_Work required:_
Count the lines below that include "Toggle". Only the number should be given.

_Provided material:_
##############################

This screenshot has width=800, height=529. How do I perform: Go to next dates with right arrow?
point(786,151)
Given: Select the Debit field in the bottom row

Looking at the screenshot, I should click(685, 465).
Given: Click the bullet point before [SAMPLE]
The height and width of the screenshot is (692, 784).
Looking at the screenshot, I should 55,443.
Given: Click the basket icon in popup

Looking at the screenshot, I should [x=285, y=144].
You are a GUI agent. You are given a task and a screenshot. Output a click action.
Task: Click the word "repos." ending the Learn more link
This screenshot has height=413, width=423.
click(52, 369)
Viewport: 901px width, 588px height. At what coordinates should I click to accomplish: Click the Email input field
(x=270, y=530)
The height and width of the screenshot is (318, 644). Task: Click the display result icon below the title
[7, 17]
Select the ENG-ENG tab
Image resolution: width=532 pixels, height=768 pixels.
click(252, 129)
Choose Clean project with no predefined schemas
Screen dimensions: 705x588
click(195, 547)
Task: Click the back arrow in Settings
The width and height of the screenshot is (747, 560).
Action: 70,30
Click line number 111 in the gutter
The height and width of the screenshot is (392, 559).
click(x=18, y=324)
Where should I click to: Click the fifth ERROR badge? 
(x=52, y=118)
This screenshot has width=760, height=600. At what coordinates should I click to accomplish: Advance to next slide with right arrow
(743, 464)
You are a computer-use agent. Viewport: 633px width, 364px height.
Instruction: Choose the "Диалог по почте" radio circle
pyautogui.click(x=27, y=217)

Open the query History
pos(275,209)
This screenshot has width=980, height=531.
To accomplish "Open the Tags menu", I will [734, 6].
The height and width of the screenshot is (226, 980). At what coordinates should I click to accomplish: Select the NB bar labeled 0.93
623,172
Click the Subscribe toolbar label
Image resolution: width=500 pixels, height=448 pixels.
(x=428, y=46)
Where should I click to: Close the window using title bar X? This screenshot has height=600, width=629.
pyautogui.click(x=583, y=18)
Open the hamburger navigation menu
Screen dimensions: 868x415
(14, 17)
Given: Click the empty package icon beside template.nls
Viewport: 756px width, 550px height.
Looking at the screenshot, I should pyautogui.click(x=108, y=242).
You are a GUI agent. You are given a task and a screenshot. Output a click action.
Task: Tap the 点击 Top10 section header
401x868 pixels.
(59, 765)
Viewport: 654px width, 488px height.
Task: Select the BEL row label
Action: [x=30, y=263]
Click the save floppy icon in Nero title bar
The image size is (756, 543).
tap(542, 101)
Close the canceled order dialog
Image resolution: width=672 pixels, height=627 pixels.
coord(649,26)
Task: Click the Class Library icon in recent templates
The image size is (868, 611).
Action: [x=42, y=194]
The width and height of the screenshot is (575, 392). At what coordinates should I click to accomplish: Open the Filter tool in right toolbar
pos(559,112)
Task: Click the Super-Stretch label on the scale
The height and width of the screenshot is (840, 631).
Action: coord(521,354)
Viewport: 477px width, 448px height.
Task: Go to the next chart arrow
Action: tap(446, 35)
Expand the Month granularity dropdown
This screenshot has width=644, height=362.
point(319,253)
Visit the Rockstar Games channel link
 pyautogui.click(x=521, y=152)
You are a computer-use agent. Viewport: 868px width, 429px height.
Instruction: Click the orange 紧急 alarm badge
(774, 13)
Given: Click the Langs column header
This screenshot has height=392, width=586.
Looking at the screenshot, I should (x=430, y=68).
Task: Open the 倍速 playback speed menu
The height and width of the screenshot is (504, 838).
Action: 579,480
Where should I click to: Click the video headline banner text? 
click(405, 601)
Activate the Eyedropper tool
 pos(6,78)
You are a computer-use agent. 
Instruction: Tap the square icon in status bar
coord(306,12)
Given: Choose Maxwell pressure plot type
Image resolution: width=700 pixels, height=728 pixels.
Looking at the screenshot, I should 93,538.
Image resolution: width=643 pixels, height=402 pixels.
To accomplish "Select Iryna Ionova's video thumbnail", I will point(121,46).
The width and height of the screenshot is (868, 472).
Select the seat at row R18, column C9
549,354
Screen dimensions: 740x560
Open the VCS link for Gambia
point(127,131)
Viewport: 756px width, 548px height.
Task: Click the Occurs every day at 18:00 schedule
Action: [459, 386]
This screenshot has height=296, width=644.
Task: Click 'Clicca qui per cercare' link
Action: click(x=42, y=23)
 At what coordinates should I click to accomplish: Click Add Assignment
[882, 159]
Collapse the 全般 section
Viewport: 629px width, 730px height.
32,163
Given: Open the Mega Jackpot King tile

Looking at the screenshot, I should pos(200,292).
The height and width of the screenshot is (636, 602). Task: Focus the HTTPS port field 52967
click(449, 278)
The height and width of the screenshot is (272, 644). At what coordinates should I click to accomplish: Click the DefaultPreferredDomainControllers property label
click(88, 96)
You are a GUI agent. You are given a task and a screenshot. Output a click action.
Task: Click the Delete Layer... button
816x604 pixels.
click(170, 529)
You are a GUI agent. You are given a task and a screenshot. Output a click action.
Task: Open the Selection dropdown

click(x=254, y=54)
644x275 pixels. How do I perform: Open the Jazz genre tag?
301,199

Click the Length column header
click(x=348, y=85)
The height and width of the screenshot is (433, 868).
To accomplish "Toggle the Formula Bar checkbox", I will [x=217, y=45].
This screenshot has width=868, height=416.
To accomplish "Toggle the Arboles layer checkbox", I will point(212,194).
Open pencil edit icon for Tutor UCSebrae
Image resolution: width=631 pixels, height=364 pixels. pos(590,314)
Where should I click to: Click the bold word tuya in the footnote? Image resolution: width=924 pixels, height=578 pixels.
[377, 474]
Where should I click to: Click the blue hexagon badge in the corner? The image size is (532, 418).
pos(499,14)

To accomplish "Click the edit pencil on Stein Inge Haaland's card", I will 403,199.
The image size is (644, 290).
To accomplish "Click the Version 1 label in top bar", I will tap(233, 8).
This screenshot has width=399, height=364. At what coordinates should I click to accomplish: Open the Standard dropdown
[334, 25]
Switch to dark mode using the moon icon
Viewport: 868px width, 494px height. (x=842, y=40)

##############################

_Solution to this problem:_
2